[[ Provided data, beginning ]]

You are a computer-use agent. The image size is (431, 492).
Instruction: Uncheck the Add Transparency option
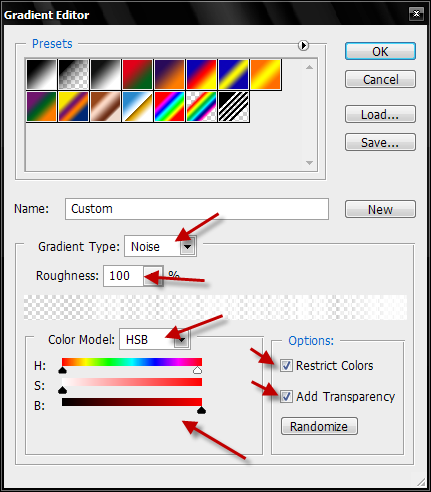point(286,397)
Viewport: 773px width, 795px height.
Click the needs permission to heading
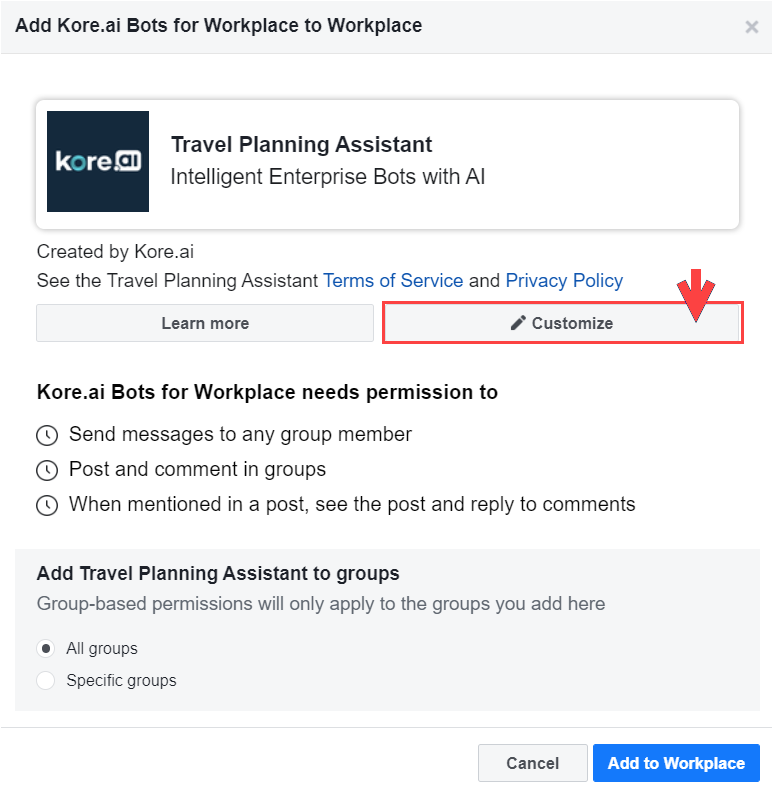267,393
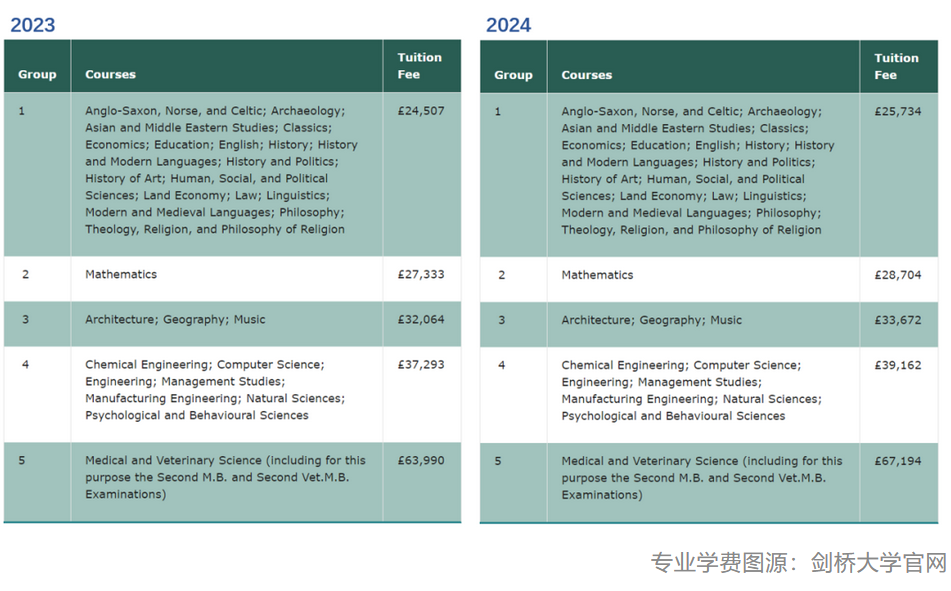Click the £25,734 tuition fee cell

[x=897, y=111]
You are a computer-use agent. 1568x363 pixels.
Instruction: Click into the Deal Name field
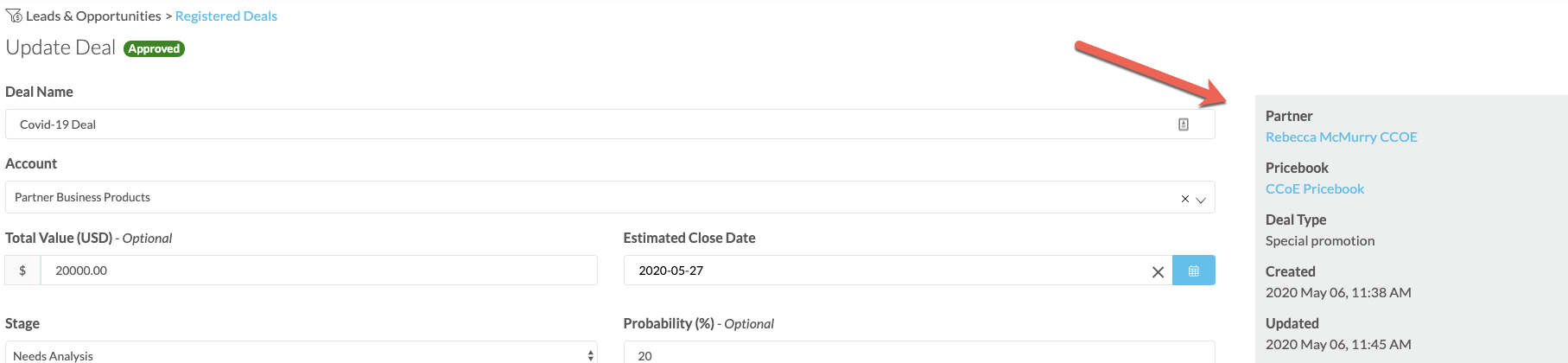(x=587, y=124)
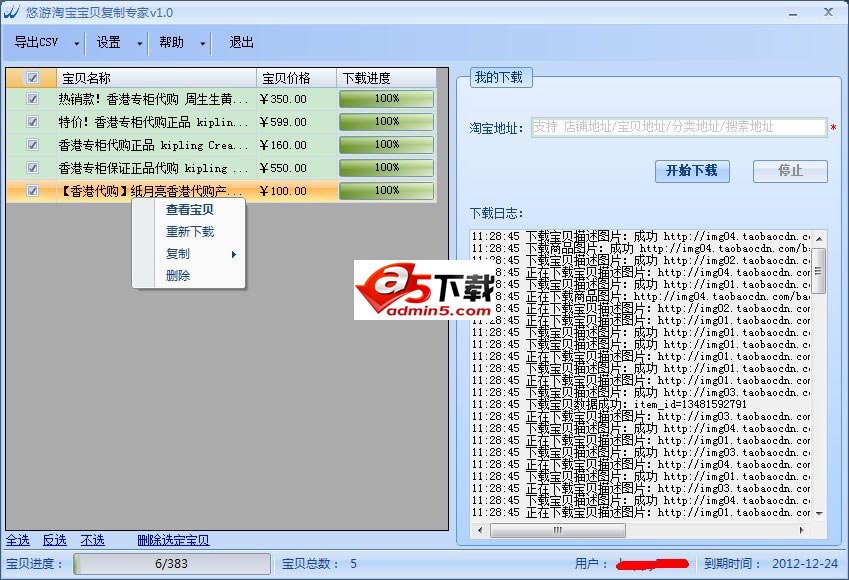Click the 全选 link at the bottom

17,539
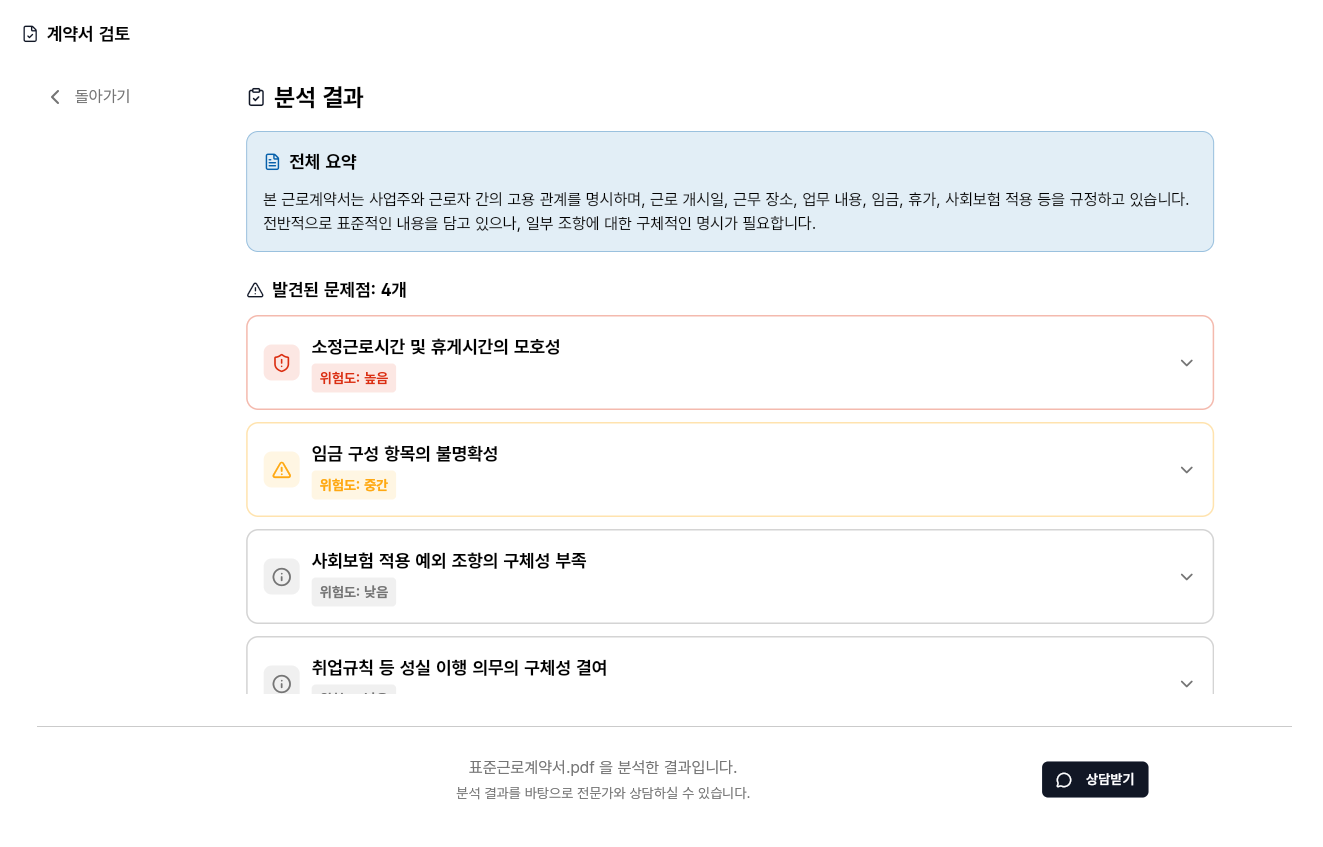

[[ Provided data, end ]]

**Problem requirements:** Scan the entries and show every line in which the word "agent" is found.

**Solution to this problem:**
You are a computer-use agent. The image size is (431, 492).
You are a computer-use agent. 1568x363 pixels.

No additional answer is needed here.